[Excerpted text]
------------------------------------------------------------------------

Pfizer Points: If you were a fan of our somewhat effective COVID-19 vaccine, you’re going to love Pfizer Points. Save big money with Big Pharma where for every COVID-19 vaccine you get, you’ll receive five Pfizer Points. And there’s no limit to how many times you can get jabbed, so pull your sleeves up and cash in. As well as purchasing our other Pfizer products like ChapStick and Advil to earn you points, those who reach 10,000 points can redeem for a magic, non-FDA approved pill that will make you live forever.
Lockheed Martin Rewards: Unarmed civilians, now’s your chance to get your hands on something deadly an uneducated 18-year-old already has with Lockheed Martin Rewards. Bullets and points are flying with this program; when you purchase nine $50 million drones, you’ll get the tenth drone free. Fight for your freedom and deals with our unbeatable reward system.
Tinder Rewards: Our dating app that’s designed to never be deleted is now offering rewards to people who are trying to fill a void! The more bad matches you get, the better! For every dick pic, you get ten points. Match with your second cousin? Twenty. Get murdered by your match? Fifty. If you redeem enough points, we’ll let you delete the app and end your suffering.
Smith Funeral Homes Points: At our national funeral home chain, our new rewards system is going to have people dying to be a part of it. Everyone knows the hardest part of losing someone you love is not that they’re dead, it’s where you’re going to have their funeral. We’re encouraging people to bring their corpses for points! For every funeral you have with Smith, you’ll get 25 points. The more funerals you have, the more fun! When you reach Gold Status, we’ll kill you and throw a funeral for free in your honor!
Marlboro Rewards: The fun doesn’t stop when you lose your first tooth due to tobacco-related tooth decay! For every lung transplant you get, we’re offering you 5,000 points, which can be cashed in to buy five packs of cigarettes! Want more daily rewards? We got you. For every hacking cough you let loose, add ten points to your total. That’s 1.5x as many as our competitor, the Camel Rewards program! And don’t forget about our Sharing is Caring referral program! Every time you let someone bum a Marlboro off you, you’ll get 1,000 points! Double that if it’s a person’s first cigarette ever. Triple it if they’re a child!
Calculator App Rewards: 5 x 10 x 7 = BIG REWARDS FOR YOU! Whether you’re calculating the tip you should leave at a restaurant, or splitting utilities with your roommates, we want to GIVE BACK in a BIG WAY. For every equation you type into the calculator app, we’ll give you the answer! You don’t have to be a big nerd to enjoy big rewards! And the best part is, at the end of each month, we’ll email you a list of all the calculations you made in an attached Excel document! We’re a little broke over here at Calculator App Rewards, but join today and get the power of knowledge! Please!
Walgreens Laxative Tablets Rewards: You probably don’t even recognize our brand, but we’re the over-the-counter laxatives you got in a serious stitch that one time you ate too much cheese. And no, our rewards are not a part of the overall Walgreens Rewards program, it’s just the Walgreens-branded laxatives specifically. Anywho, we thought, hey, maybe you’d like to try us out again? For every package of us you buy, we’ll promise you you’ll shit it all out! And… and, for every time you defecate to the point you’re in pain (which is what we promise), we’ll offer you five Poop Points! For every 100 Poop Points you collect, you’ll receive another package of us and an IBS diagnosis!

------------------------------------------------------------------------

[What to do] Write out the passage of the rewards-program parody from "Lockheed Martin Rewards: Unarmed" up to and including "unbeatable reward system.", word for word. The data that comes after has no connection to the rewards-program parody.

------------------------------------------------------------------------

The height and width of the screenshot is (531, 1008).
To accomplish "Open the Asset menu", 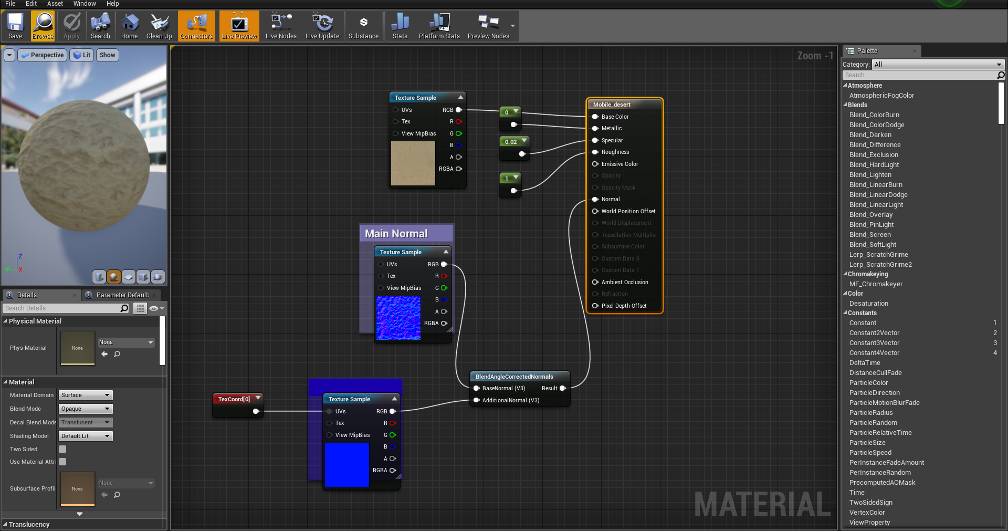I will tap(55, 4).
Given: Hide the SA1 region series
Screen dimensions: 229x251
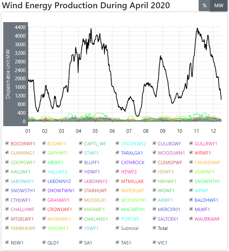Looking at the screenshot, I should click(x=81, y=242).
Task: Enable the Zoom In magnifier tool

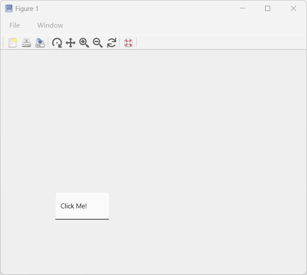Action: (x=84, y=43)
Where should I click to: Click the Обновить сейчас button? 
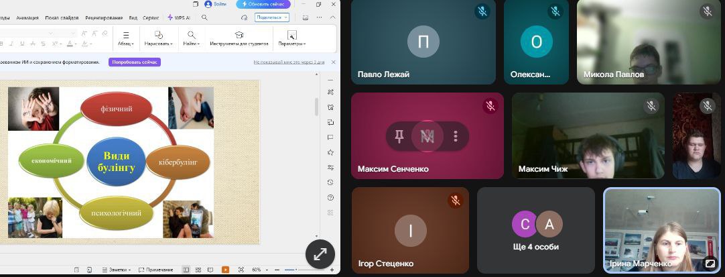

------------------------------------------------------------------------

[Result for this exercise]
Lockheed Martin Rewards: Unarmed civilians, now’s your chance to get your hands on something deadly an uneducated 18-year-old already has with Lockheed Martin Rewards. Bullets and points are flying with this program; when you purchase nine $50 million drones, you’ll get the tenth drone free. Fight for your freedom and deals with our unbeatable reward system.